We are girls who have put up a blog about being a woman, with all its implications, implications and consequences of gender identity as complex.
would be important for us that is taken into account our adherence to manifestazioned of 24, we represent a generation that did not experience the great battles femminsite, but now living longer than ever in new forms and more complex the "question of women", the "woman question."

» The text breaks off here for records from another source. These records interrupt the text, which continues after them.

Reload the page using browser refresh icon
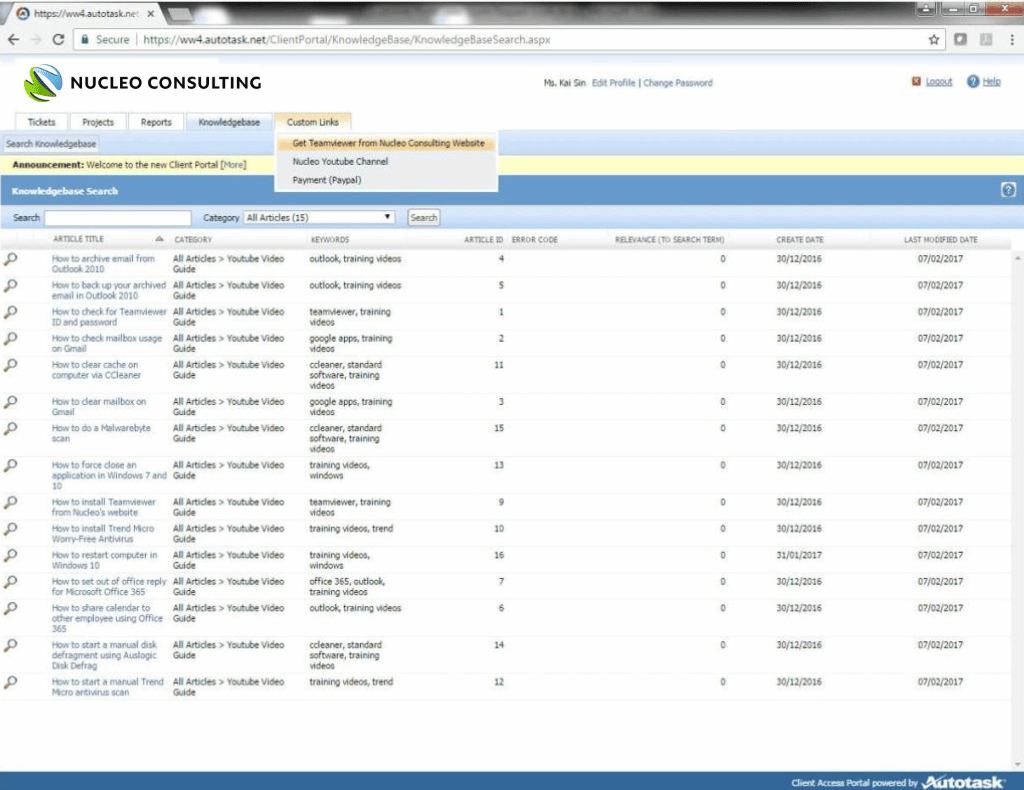click(59, 40)
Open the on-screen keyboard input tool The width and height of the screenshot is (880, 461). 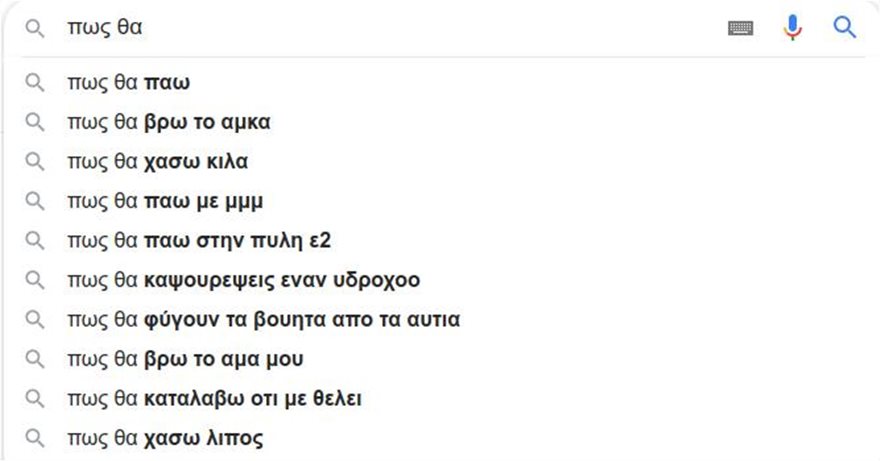740,29
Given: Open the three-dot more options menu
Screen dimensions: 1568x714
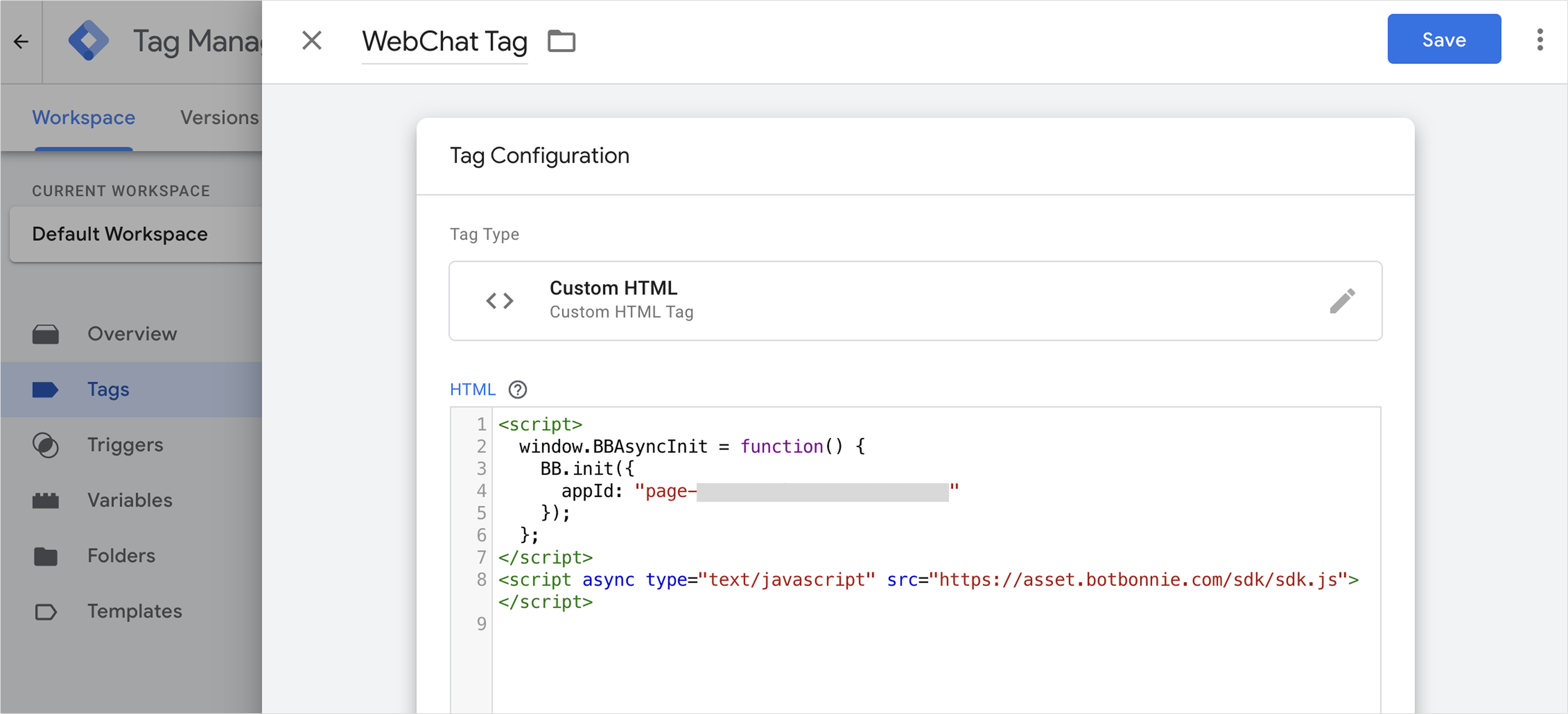Looking at the screenshot, I should 1539,40.
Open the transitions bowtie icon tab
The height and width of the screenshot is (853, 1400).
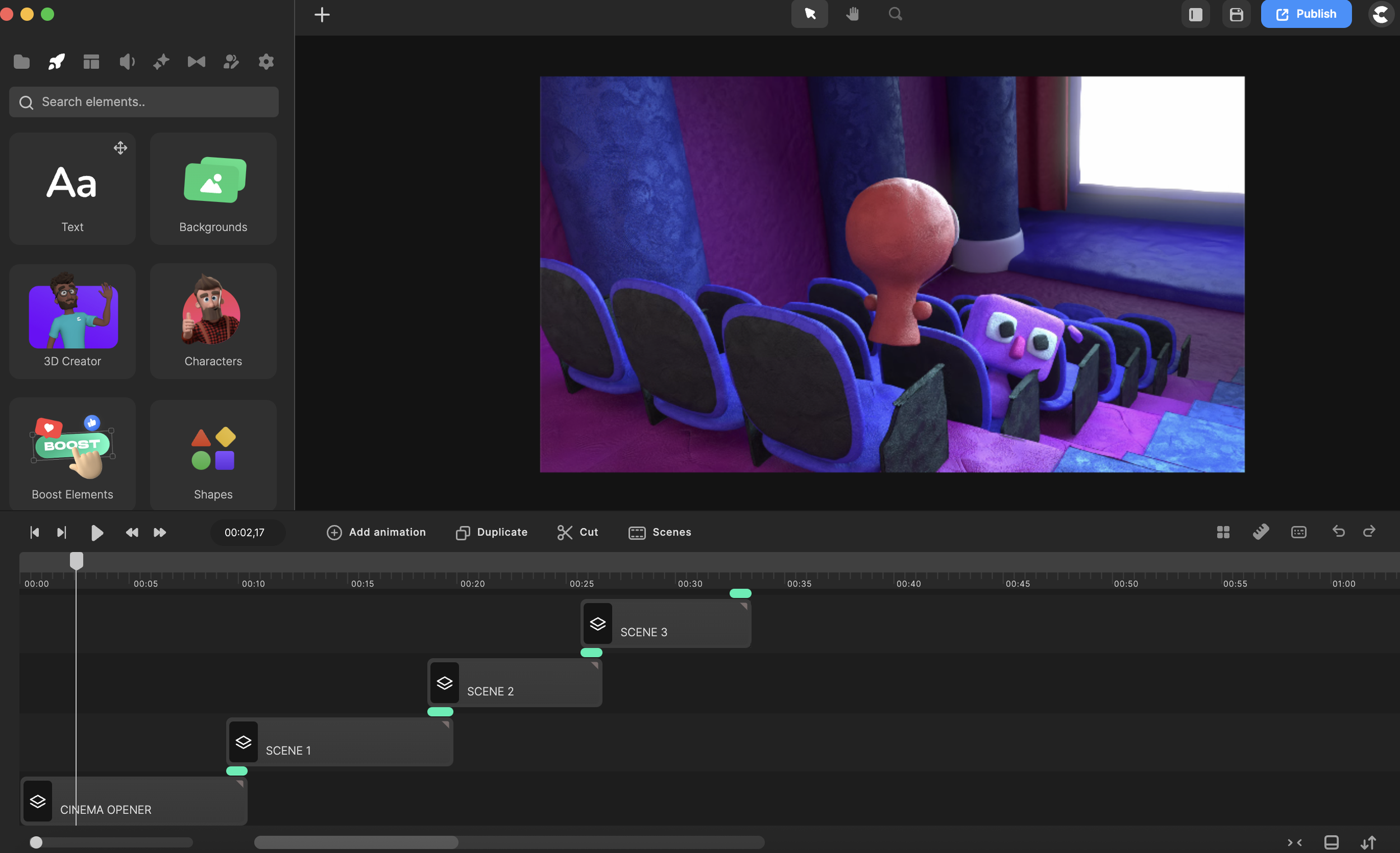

we will not dwell, our adsione is short, perhaps a bit 'tight, a few words choking in my throat is dry. We send our contributions anyway.

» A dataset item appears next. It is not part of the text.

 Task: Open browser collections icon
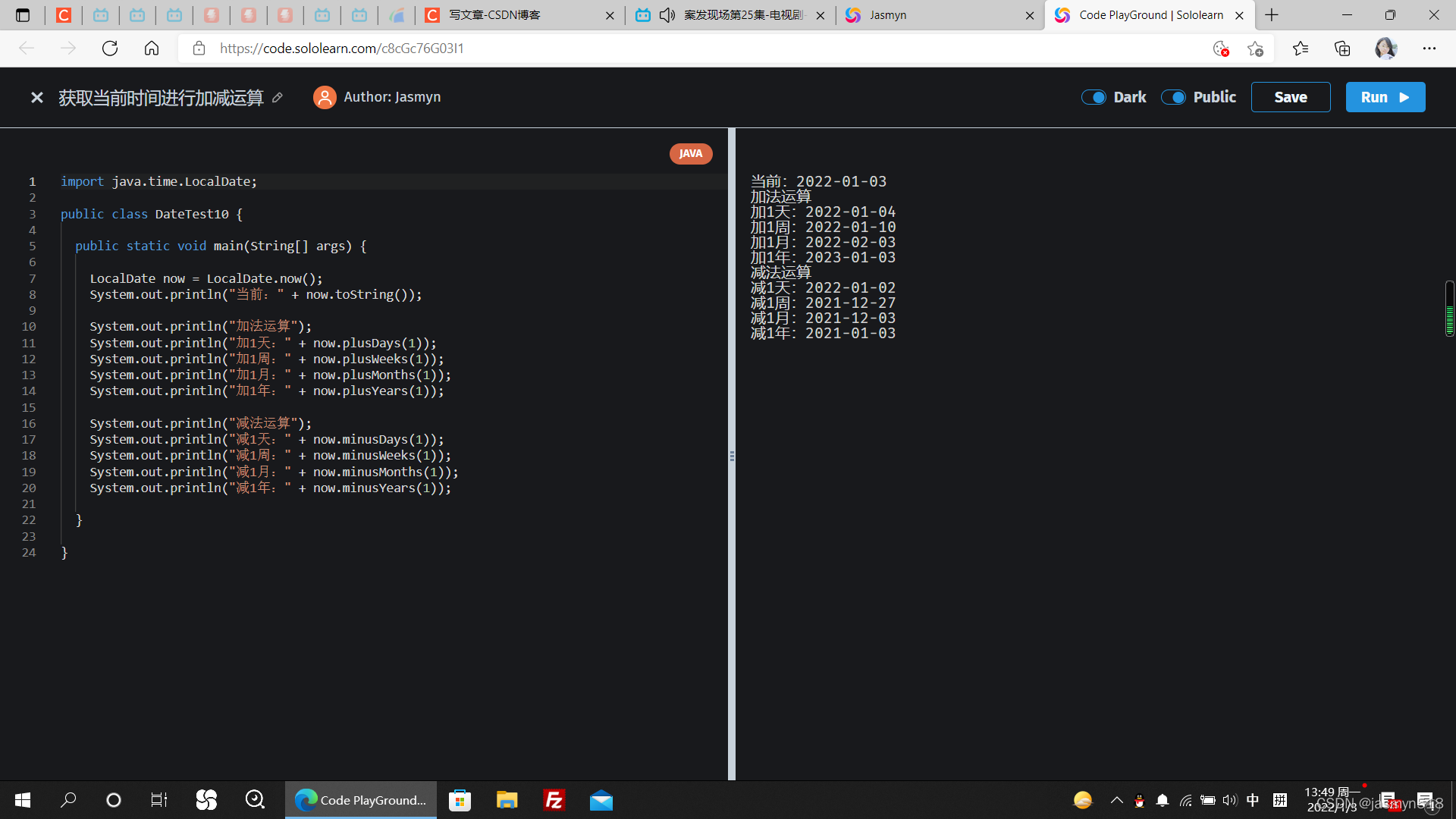coord(1342,49)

signing the appeal of the November 24 event violence against women, say:
would be important for us that is taken into account our adherence to manifestazioned of 24, we represent a generation that did not experience the great battles femminsite, but now living longer than ever in new forms and more complex the "question of women", the "woman question."
we will not dwell, our adsione is short, perhaps a bit 'tight, a few words choking in my throat is dry. We send our contributions anyway.

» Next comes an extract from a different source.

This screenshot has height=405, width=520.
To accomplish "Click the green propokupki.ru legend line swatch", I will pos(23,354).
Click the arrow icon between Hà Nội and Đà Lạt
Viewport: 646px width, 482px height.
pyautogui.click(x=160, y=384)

signing the appeal of the November 24 event violence against women, say:
Violent myself when I condone violence, physical and emotional abuse on me as attention to me, forms of affection and love.
But physical violence against women is only one aspect of the forms of oppression constantly carried on the female gender.
raped twice when I feel the bruises, the blows and the physical pain, followed by emptiness, loneliness, silence and the silence even of those who see. Even those who know.
I feel raped when at work at least progress is being read as a favoritism toward the weaker sex, or to my sex.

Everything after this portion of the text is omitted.